AIM OF THE EXERCISE:
Arrange the items from the line with "has height=773, width=1366." to the line with "todo-item: gemi is" as a numbered list, omitting blank lines.

DATA FOR THE TASK:
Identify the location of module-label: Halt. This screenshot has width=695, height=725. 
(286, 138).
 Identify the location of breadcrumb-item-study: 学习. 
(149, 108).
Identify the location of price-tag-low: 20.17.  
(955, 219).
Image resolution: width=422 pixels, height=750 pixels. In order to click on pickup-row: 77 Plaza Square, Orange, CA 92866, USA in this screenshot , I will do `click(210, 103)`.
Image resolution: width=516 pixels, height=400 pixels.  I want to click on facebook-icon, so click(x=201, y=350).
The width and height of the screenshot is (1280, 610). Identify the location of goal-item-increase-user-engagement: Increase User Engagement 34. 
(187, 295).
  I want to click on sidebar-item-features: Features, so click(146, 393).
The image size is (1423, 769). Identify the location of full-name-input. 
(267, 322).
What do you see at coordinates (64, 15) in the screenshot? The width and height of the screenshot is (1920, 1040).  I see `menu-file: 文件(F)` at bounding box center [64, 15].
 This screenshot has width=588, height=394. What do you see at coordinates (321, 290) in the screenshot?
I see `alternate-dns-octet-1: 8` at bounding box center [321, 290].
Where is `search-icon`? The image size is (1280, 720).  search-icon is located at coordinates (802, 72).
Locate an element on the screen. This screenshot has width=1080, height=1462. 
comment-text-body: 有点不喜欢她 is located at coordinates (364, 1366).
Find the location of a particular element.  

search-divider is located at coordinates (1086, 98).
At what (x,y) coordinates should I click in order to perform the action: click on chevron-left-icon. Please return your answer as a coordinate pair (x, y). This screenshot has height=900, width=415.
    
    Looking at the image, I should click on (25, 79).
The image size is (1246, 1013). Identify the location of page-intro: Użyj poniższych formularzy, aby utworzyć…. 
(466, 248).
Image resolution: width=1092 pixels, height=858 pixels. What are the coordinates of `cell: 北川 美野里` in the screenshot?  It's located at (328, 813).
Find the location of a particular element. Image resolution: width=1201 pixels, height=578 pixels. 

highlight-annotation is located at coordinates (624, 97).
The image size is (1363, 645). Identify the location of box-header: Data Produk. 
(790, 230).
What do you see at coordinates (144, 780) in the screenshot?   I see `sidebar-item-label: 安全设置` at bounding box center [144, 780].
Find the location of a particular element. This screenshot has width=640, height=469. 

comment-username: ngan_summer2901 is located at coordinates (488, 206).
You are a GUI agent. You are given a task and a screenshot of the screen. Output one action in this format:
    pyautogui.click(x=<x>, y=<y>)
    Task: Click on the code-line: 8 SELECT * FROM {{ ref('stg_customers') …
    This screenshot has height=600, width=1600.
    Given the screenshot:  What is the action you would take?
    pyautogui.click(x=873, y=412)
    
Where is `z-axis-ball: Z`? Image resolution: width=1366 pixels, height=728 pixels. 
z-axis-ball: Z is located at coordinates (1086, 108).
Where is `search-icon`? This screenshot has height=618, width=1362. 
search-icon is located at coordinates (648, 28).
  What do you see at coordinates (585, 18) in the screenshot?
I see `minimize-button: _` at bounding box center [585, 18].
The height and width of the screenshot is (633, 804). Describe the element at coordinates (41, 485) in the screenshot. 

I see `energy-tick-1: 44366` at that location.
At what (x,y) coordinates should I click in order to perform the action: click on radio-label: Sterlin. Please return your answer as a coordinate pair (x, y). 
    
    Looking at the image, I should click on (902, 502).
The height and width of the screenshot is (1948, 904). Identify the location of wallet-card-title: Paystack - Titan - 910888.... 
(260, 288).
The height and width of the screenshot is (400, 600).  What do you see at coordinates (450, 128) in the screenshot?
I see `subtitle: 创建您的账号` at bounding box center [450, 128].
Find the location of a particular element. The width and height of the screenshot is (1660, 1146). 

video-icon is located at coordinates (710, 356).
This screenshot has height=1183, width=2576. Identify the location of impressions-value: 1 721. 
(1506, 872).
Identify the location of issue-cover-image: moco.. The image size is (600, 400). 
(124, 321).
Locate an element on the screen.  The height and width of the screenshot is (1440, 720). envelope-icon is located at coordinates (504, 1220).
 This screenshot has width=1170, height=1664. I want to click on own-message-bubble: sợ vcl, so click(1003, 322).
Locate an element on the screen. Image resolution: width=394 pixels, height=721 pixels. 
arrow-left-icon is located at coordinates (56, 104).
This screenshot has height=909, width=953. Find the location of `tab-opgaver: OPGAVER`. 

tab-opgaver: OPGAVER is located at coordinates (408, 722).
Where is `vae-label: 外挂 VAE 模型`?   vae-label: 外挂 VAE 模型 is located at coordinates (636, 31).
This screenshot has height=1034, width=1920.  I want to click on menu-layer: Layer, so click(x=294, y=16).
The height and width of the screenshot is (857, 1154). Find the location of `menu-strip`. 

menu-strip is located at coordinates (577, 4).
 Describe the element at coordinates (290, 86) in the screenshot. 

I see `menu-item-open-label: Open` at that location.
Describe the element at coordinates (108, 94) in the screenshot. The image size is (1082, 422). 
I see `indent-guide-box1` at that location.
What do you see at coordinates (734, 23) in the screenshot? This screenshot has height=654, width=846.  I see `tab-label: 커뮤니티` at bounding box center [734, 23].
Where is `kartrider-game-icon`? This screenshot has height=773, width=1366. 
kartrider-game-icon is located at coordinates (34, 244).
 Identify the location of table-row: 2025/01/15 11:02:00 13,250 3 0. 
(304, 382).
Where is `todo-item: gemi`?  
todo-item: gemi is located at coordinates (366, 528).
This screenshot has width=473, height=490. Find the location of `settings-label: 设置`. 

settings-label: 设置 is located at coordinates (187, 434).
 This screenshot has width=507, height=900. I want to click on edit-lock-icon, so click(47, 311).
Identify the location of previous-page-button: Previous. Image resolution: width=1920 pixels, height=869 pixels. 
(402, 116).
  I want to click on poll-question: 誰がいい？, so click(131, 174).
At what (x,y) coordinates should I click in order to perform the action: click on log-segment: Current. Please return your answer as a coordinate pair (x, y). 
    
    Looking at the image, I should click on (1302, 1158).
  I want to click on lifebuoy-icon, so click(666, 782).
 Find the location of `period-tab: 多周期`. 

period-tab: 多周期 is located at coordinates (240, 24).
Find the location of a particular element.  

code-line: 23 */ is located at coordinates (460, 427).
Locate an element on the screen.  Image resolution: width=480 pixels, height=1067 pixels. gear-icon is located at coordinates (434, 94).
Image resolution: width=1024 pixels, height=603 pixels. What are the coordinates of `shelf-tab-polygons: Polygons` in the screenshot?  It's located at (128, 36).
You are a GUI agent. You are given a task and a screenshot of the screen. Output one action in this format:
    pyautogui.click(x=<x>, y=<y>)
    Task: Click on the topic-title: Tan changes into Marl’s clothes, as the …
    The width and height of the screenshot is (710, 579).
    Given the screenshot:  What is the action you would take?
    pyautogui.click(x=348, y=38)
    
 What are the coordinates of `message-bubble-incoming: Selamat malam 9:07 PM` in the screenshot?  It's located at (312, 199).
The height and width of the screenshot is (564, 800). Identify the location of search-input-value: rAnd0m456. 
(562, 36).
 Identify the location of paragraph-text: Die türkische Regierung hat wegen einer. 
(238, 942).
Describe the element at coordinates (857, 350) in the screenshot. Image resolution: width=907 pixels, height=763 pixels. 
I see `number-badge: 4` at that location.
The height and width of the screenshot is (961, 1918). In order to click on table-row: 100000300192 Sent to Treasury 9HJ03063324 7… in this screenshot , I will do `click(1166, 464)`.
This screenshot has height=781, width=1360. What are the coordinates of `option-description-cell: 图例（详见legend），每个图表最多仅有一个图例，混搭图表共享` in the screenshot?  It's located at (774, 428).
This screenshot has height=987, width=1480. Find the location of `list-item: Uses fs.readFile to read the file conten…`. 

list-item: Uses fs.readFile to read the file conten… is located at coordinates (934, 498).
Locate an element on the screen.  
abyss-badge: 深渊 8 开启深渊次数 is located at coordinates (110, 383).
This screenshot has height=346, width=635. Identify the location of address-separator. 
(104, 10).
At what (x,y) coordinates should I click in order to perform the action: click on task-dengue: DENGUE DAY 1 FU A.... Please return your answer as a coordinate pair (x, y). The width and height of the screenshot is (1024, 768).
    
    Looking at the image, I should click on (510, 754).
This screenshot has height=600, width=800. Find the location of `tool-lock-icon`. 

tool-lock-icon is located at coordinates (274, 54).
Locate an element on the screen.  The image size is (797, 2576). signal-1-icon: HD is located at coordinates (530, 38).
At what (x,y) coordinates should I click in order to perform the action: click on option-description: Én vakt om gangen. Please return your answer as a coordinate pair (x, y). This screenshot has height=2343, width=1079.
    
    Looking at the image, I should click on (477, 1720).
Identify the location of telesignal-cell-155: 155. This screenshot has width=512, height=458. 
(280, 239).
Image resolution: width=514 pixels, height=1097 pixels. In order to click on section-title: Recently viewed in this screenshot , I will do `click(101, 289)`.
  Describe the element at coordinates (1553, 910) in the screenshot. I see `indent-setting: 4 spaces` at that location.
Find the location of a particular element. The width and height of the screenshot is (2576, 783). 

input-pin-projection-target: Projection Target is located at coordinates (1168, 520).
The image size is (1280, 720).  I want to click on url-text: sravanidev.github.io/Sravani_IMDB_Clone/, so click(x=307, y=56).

SOLUTION:
1. Where is `kartrider-game-icon`? This screenshot has height=773, width=1366. 
2. kartrider-game-icon is located at coordinates (34, 244).
3.  Identify the location of table-row: 2025/01/15 11:02:00 13,250 3 0. 
4. (304, 382).
5. Where is `todo-item: gemi`?  
6. todo-item: gemi is located at coordinates (366, 528).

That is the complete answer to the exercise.